Minions,I can't breath! Some days, I'm overcome with ferocious basic need to fly, just to jump out of the viscosity of my thoughts and fly, through light air, open air, air that does not cling pulling me back into the swamps of my head, air that does not weigh me down. I am overcome by a ferocious, basic, animalistic, vital for survival need to fly, to the point that my shoulder bones tingle with the anticipation of wings sprouting any moment, to the point that my heart cracks loudly with disappointment every time wings don't. I am overcome by a ferocious, basic, animalisitc, vital for survival, heart hitching, lungs constricting, muscles tightening need to fly, to the point that every inch I don't gain in flight is added to the lumps in my throat that quickly ascend to tears in my eyes.... and then even those are kept prisoners not provided or providing release; to the point that every second I don't take off turns into years' rust sealing the grip of my chains further. Minions, I can't breath, it's too heavy being locked in here. I need to fly.
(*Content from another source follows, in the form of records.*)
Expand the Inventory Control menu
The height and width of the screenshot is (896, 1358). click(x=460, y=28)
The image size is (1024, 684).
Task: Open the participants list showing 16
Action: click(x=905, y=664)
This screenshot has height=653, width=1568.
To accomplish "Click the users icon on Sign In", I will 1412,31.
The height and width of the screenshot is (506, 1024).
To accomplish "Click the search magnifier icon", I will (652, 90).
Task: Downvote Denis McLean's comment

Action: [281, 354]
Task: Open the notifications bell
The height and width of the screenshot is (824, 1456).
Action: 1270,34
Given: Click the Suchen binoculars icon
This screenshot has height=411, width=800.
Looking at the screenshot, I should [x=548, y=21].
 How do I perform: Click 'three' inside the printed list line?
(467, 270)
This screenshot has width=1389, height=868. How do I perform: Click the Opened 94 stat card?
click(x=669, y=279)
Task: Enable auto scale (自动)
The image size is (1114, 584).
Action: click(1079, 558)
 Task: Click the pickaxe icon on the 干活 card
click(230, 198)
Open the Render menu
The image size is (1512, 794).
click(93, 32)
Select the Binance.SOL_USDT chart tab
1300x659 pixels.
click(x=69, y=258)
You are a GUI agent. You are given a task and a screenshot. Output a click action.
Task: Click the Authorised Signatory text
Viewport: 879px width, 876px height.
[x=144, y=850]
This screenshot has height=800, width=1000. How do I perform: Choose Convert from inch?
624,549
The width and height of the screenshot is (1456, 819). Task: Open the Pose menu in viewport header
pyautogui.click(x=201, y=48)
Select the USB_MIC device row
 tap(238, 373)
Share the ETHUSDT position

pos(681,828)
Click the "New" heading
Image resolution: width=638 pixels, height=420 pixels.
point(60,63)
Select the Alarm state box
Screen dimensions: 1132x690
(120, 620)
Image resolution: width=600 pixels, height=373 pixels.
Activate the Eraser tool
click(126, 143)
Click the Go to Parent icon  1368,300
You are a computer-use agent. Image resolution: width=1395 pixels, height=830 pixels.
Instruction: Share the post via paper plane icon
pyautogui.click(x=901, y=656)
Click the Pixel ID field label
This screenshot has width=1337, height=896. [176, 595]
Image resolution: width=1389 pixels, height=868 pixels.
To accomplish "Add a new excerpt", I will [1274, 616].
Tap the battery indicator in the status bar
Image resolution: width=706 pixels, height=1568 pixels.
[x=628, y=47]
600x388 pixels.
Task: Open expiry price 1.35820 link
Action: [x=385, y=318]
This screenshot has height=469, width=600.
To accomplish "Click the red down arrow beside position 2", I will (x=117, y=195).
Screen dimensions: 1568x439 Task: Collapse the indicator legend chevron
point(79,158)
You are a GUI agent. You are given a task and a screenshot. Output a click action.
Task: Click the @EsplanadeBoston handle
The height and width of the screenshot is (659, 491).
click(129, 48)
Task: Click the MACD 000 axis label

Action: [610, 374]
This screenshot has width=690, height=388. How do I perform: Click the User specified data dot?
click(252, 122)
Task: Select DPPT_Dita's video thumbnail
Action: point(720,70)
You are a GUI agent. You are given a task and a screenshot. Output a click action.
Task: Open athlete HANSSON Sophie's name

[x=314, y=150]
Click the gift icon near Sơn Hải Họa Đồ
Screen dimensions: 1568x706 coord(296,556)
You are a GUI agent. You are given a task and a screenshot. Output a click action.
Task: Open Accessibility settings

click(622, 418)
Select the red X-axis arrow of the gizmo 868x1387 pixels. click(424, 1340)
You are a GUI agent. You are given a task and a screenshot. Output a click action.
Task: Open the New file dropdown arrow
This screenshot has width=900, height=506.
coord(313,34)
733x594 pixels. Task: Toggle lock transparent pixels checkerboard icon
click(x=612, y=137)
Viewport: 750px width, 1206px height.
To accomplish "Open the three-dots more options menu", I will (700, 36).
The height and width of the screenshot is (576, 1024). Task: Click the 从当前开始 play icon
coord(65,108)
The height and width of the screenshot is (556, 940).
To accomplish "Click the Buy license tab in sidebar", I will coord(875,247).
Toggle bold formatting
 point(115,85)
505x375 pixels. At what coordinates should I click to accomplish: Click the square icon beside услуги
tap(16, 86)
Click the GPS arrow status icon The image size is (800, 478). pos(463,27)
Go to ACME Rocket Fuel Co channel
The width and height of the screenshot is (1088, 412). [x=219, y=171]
Thursday, 18 September 2014
About the stifling vastness.
Minions, I come to you estranged. I find it more less intimate everyday talking to you. Despite once thinking that was as bad as it could possibly get, I am getting worse. I find it less in my ability to remember what feeling is like, what is happy, excited, sad or overwhelmed was, how to communicate anything but surface smiles and questions. Lying caring, sympathy, devotion, passion, love have been the fall back plan for so long I really don't know if anything I think I feel is real or not any more. Emotions are all reduced to nothing but rings of themselves; *Tin* guilt *tin* meh *tin* love *tin* meh *tin* sympathy *tin* meh. Everything is so fleeting, and absolutely nothing leaves a lasting emotional impression, nothing did for quite some time now. Minions, some days I am so overcome with a fantasy of hitting my head against the wall so bad that the only thing that stops me is the contrast between how light my head is in that fantasy, and how heavy and painful it is in reality. Does anyone ever know themselves right? Is there real truth or just perceived notions of it? I am undone. Minions, I find it more less intimate everyday talking to you, myself, in the search of some sort of solid ground I managed to lose even my sense of self. I find a mental bump every time I use the pronoun I, like without completing a sentence or saying anything but "I" I'm lying. I have no clue what that "I" is. I can't circumvent using it though. Out of body experiences always seemed like an intriguing concept, maybe that;s only when there's a back to body finale to it. I lost all my homes down to the very basic of mental one. I don't feel so good. Minions, bye for now.